# DIRECTIONS FOR THIS TASK
Line by line, return the data exactly as shown.

# THE DATA
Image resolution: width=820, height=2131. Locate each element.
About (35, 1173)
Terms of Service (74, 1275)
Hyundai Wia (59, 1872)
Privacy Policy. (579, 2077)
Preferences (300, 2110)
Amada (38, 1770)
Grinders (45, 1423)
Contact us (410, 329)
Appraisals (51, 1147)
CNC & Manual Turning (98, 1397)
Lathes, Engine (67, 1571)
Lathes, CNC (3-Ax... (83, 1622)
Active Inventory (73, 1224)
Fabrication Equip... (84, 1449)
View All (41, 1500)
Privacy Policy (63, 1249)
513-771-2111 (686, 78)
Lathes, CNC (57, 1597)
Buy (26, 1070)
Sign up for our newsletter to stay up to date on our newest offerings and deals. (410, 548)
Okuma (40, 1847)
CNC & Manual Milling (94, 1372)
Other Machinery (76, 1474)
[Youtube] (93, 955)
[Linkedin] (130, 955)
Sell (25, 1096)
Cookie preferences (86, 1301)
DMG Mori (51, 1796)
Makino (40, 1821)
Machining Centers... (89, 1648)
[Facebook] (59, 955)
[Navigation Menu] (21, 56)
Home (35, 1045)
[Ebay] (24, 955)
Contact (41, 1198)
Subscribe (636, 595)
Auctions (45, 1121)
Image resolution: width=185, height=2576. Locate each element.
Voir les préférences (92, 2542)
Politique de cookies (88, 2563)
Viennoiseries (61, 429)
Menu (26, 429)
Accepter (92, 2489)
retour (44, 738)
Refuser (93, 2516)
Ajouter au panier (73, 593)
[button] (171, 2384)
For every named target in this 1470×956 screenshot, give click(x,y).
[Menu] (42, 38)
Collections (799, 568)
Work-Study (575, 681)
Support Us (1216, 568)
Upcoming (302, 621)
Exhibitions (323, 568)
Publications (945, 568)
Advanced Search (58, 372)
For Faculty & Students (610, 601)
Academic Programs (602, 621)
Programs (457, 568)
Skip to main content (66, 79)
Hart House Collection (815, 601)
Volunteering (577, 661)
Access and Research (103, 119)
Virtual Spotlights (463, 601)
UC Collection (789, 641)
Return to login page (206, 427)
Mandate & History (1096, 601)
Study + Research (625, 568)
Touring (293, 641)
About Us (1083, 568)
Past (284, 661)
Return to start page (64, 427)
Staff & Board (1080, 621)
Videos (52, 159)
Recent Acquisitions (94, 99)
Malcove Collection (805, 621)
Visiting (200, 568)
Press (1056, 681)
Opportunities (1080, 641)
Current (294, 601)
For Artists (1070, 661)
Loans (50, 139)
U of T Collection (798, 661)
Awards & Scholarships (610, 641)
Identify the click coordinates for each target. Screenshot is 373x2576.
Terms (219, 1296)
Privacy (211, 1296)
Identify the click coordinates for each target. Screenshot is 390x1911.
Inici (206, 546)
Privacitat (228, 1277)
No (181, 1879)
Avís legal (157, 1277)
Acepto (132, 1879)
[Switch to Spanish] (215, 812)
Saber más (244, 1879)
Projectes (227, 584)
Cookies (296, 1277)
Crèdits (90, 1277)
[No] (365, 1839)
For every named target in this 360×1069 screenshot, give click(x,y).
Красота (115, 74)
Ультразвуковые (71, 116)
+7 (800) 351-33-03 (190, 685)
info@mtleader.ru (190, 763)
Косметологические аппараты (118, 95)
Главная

# WRITTEN SOLUTION
Image resolution: width=820, height=2131. Locate each element.
About (35, 1173)
Terms of Service (74, 1275)
Hyundai Wia (59, 1872)
Privacy Policy. (579, 2077)
Preferences (300, 2110)
Amada (38, 1770)
Grinders (45, 1423)
Contact us (410, 329)
Appraisals (51, 1147)
CNC & Manual Turning (98, 1397)
Lathes, Engine (67, 1571)
Lathes, CNC (3-Ax... (83, 1622)
Active Inventory (73, 1224)
Fabrication Equip... (84, 1449)
View All (41, 1500)
Privacy Policy (63, 1249)
513-771-2111 (686, 78)
Lathes, CNC (57, 1597)
Buy (26, 1070)
Sign up for our newsletter to stay up to date on our newest offerings and deals. (410, 548)
Okuma (40, 1847)
CNC & Manual Milling (94, 1372)
Other Machinery (76, 1474)
[Youtube] (93, 955)
[Linkedin] (130, 955)
Sell (25, 1096)
Cookie preferences (86, 1301)
DMG Mori (51, 1796)
Makino (40, 1821)
Machining Centers... (89, 1648)
[Facebook] (59, 955)
[Navigation Menu] (21, 56)
Home (35, 1045)
[Ebay] (24, 955)
Contact (41, 1198)
Subscribe (636, 595)
Auctions (45, 1121)
Image resolution: width=185, height=2576. Locate each element.
Voir les préférences (92, 2542)
Politique de cookies (88, 2563)
Viennoiseries (61, 429)
Menu (26, 429)
Accepter (92, 2489)
retour (44, 738)
Refuser (93, 2516)
Ajouter au panier (73, 593)
[button] (171, 2384)
For every named target in this 1470×956 screenshot, give click(x,y).
[Menu] (42, 38)
Collections (799, 568)
Work-Study (575, 681)
Support Us (1216, 568)
Upcoming (302, 621)
Exhibitions (323, 568)
Publications (945, 568)
Advanced Search (58, 372)
For Faculty & Students (610, 601)
Academic Programs (602, 621)
Programs (457, 568)
Skip to main content (66, 79)
Hart House Collection (815, 601)
Volunteering (577, 661)
Access and Research (103, 119)
Virtual Spotlights (463, 601)
UC Collection (789, 641)
Return to login page (206, 427)
Mandate & History (1096, 601)
Study + Research (625, 568)
Touring (293, 641)
About Us (1083, 568)
Past (284, 661)
Return to start page (64, 427)
Staff & Board (1080, 621)
Videos (52, 159)
Recent Acquisitions (94, 99)
Malcove Collection (805, 621)
Visiting (200, 568)
Press (1056, 681)
Opportunities (1080, 641)
Current (294, 601)
For Artists (1070, 661)
Loans (50, 139)
U of T Collection (798, 661)
Awards & Scholarships (610, 641)
Identify the click coordinates for each target. Screenshot is 373x2576.
Terms (219, 1296)
Privacy (211, 1296)
Identify the click coordinates for each target. Screenshot is 390x1911.
Inici (206, 546)
Privacitat (228, 1277)
No (181, 1879)
Avís legal (157, 1277)
Acepto (132, 1879)
[Switch to Spanish] (215, 812)
Saber más (244, 1879)
Projectes (227, 584)
Cookies (296, 1277)
Crèdits (90, 1277)
[No] (365, 1839)
For every named target in this 360×1069 screenshot, give click(x,y).
Красота (115, 74)
Ультразвуковые (71, 116)
+7 (800) 351-33-03 (190, 685)
info@mtleader.ru (190, 763)
Косметологические аппараты (118, 95)
Главная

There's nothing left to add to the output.